Welcome to Venice

View from our hotel

Our little wooden speedboat left the dock at the airport behind and churned down a channel marked by wooden pylons. Great tripods of wooden posts - the kind you’d see holding up a dock, were lashed together at the top to form a triangular structure. These were spaced at regular intervals to mark the path for water taxis. Every other pylon had a watchful seagull perched on top.

No smoking? I guess I picked the wrong outfit

Our boat arrived at the island and entered canal with no name on the map and a fuel station on a pier. We crawled down the water way and onto the Grand Canal. We chugged through the surreal landscape of ancient, crumbling palazzos. The tide is in and the water laps at doorjambs. Little docks and piers jut out into the water. There are no walkways or promenades on the Grand Canal, except at a few major piazzas. It is as if the palazzos grew up out of the water on their own, like a coral reef. It is preposterous and beautiful.

We reached our hotel, an old palazzo, not far from a vaporetto stop. We get checked into our room and throw open the windows to see the canal. After a shower, a rest, and a change of clothes, we are refreshed and decide to explore.

The “front door” of the hotel is on the canal. So, to leave on foot you walk through a small piazza out the back and into a narrow alleyway. We hang a left and bumble into a site-specific work by Richard Long. Craggy boulders are arranged into a long rectangle. Most boulders are white, but a snaking canal-like path of pink stones winds its way down the center of the rectangle.

An installation by sculptor Richard Long

We are hoping Siri knows the way to the Rialto bridge, because we do not. The streets are windy and narrow. When the streets have signs, they are large tiles placed on the second story of a building. Sometimes there is an informational sign, in yellow with black type, pointing you to a historical site.
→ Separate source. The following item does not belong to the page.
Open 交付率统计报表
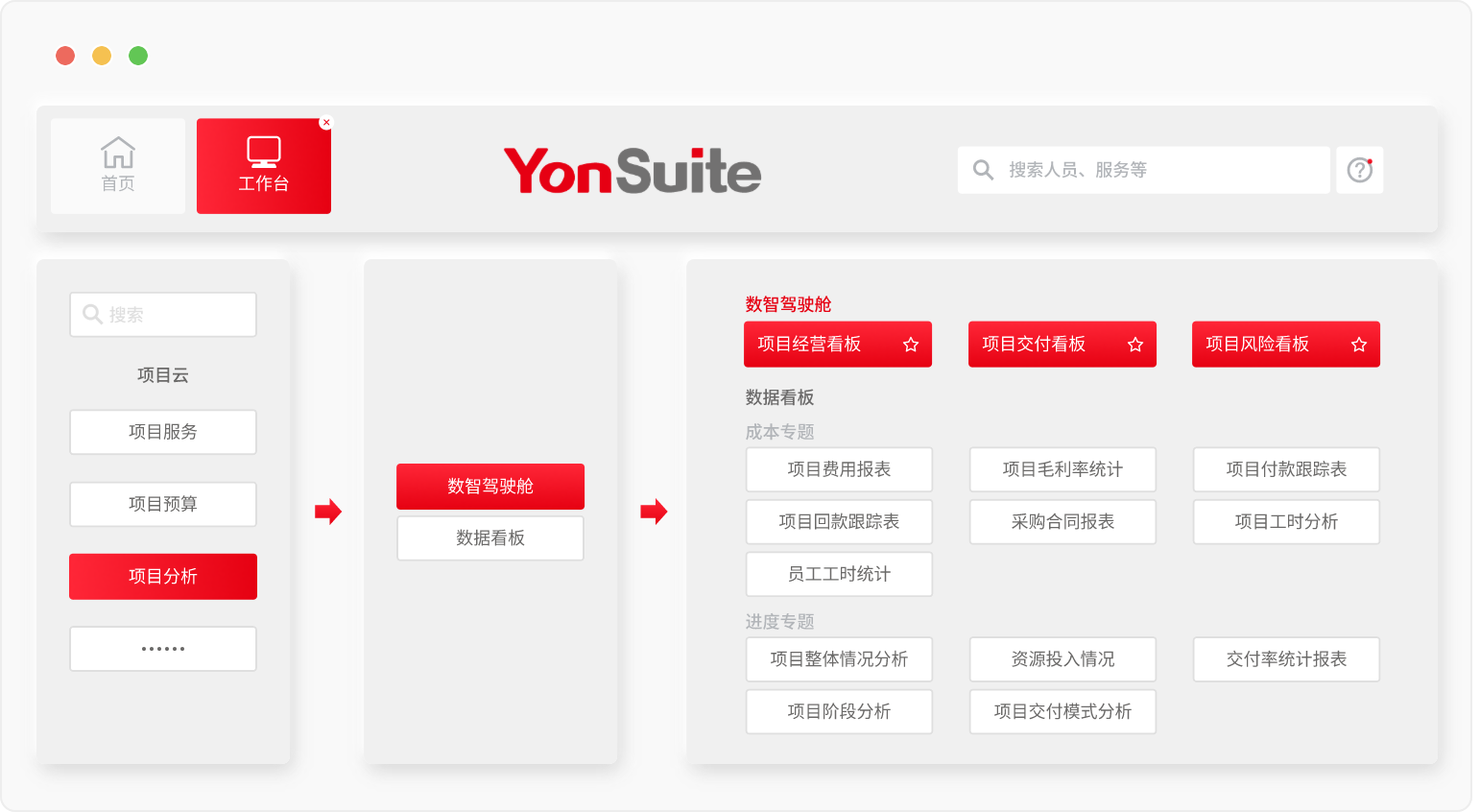The image size is (1480, 812). (x=1286, y=659)
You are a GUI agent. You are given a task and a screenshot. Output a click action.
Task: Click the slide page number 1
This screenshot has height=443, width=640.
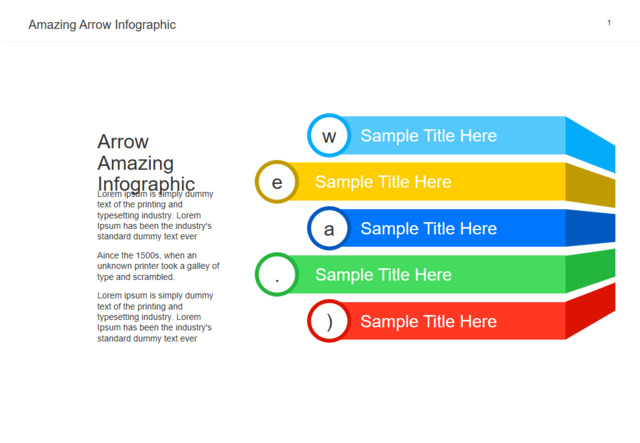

Mostly we trust our pocket computers. We cross a couple of small canals and find ourselves in a small piazza with a café and a gelato shop. We get a coffee and then get a gelato. Two scoops. She gets coffee hazelnut, I get mint coconut. Directions fail us a few times and we have to restart. But eventually we find ourselves on a “main” street leading to the Rialto bridge. We are hungry, it’s close to dinner time and we stop into a small restaurant for pasta. This is pasta as street food. This isn’t something I had ever considered. I ordered a pasta puttanesca, she got cacio e pepe. We each got a tiny bottle of wine. The pasta came in a paper container, the diameter of a large American soda, but much shorter. A lid could be folded over the top and latched. This is pasta on the go. Several folks came in and left with their pasta on the way somewhere. We sat with our wine and ate our pasta and tried to eavesdrop on two fashionable young women who ordered calzones and chatted in Italian.

The Rialto bridge is covered in small artisanal shops. Theatrical masks, leather goods, art, all manner of things. The bridge spans the Grand Canal and offers beautiful views of the city. We keep marching to St. Marc’s square through more twisty, winding streets.

St Mark's square

Eventually we find ourselves on a grand piazza with the enormous bell tower and cathedral. We’re tired from travel and walking and take a seat at an outdoor café facing the canal.

View of the Grand Canal from a café on St. Mark's Square

We order drinks which come with salty crunchy treats and watch the crowds thin out. The locals are hurrying in. The sky is threatening to rain so we finish our drinks and make our way back through completely different winding streets and find ourselves on the other side of our hotel. We finish the night with a drink at the hotel bar. Wine for her, a negroni for me. Back in our rooms we throw open the windows and listen the water, boats, and late night party-goers as we fall asleep.